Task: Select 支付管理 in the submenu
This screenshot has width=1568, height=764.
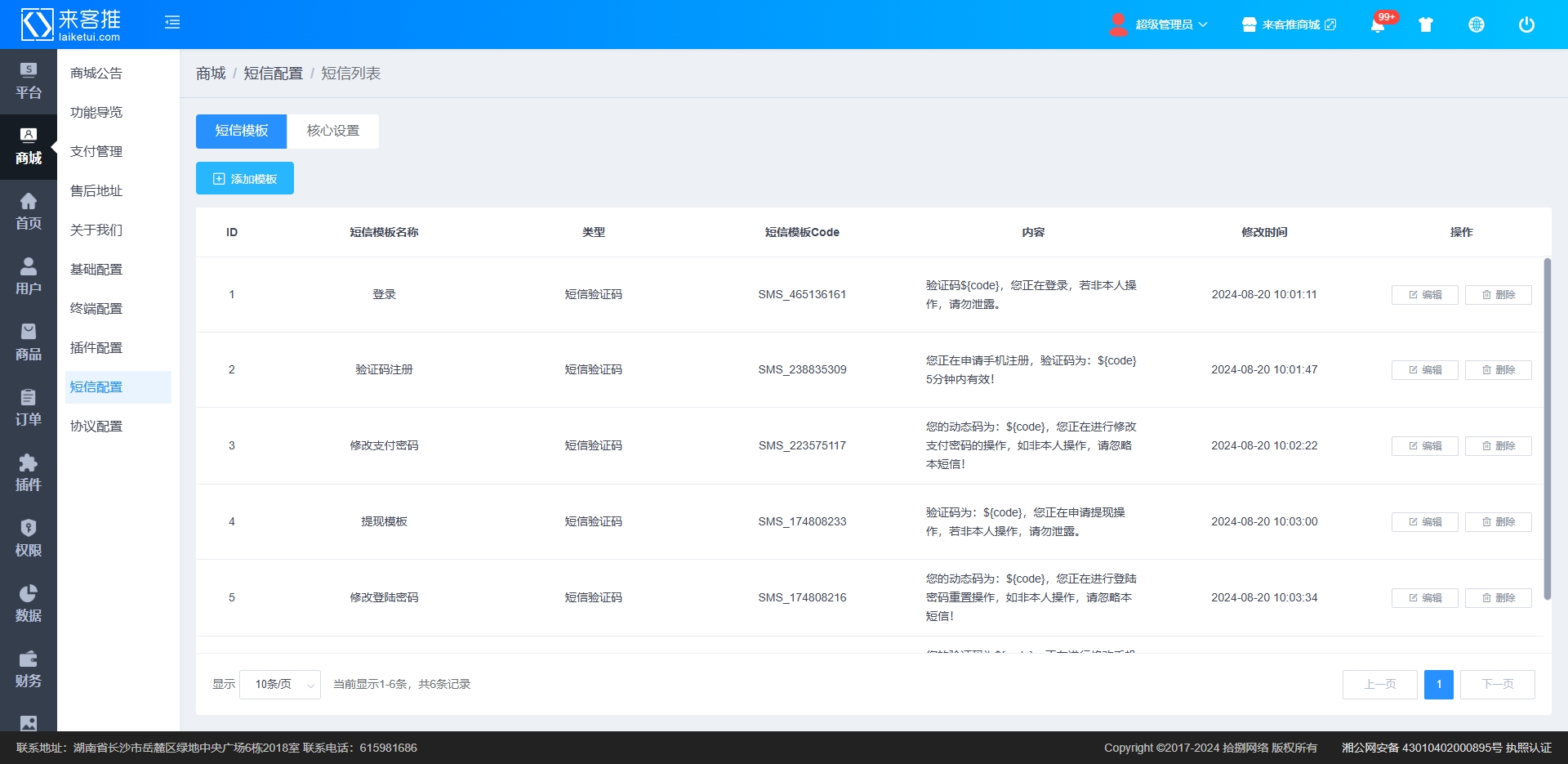Action: (96, 151)
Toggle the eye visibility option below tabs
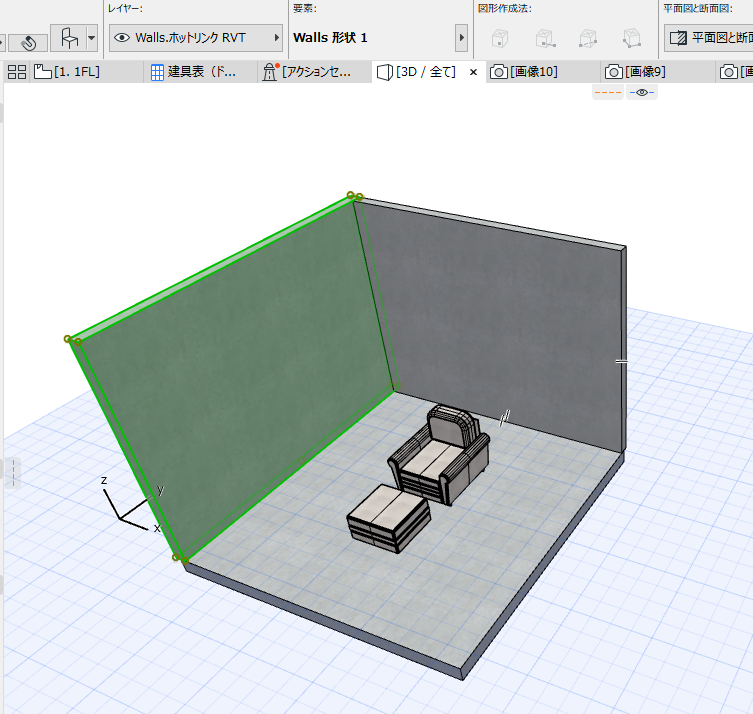The image size is (753, 714). pyautogui.click(x=641, y=93)
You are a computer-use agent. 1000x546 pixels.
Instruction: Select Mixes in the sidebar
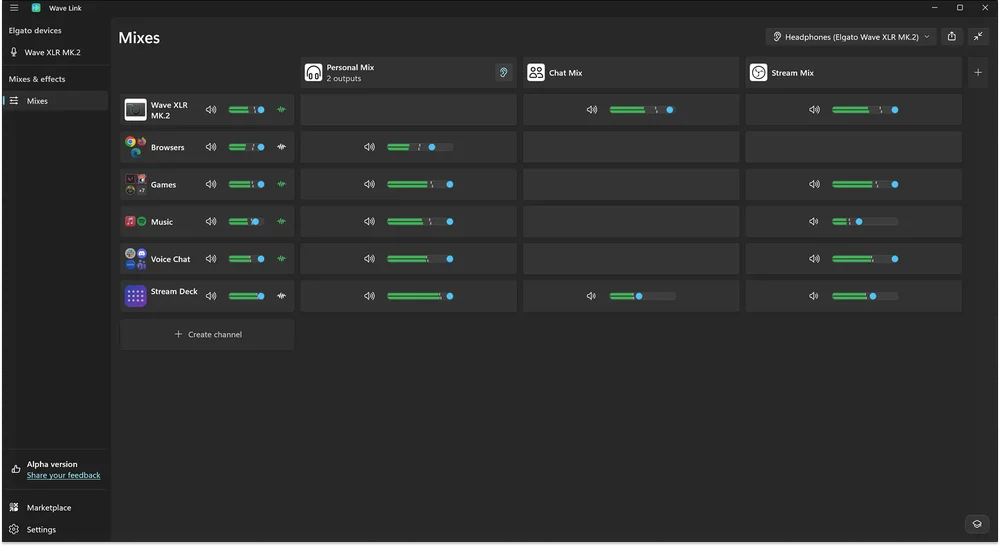pyautogui.click(x=37, y=101)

· · · ·

* What to work on:
Copy out the listing word for word and skip its pictures.

* Solved exercise:
Task: Select 支付管理 in the submenu
This screenshot has width=1568, height=764.
Action: (96, 151)
Toggle the eye visibility option below tabs
The image size is (753, 714). pyautogui.click(x=641, y=93)
You are a computer-use agent. 1000x546 pixels.
Instruction: Select Mixes in the sidebar
pyautogui.click(x=37, y=101)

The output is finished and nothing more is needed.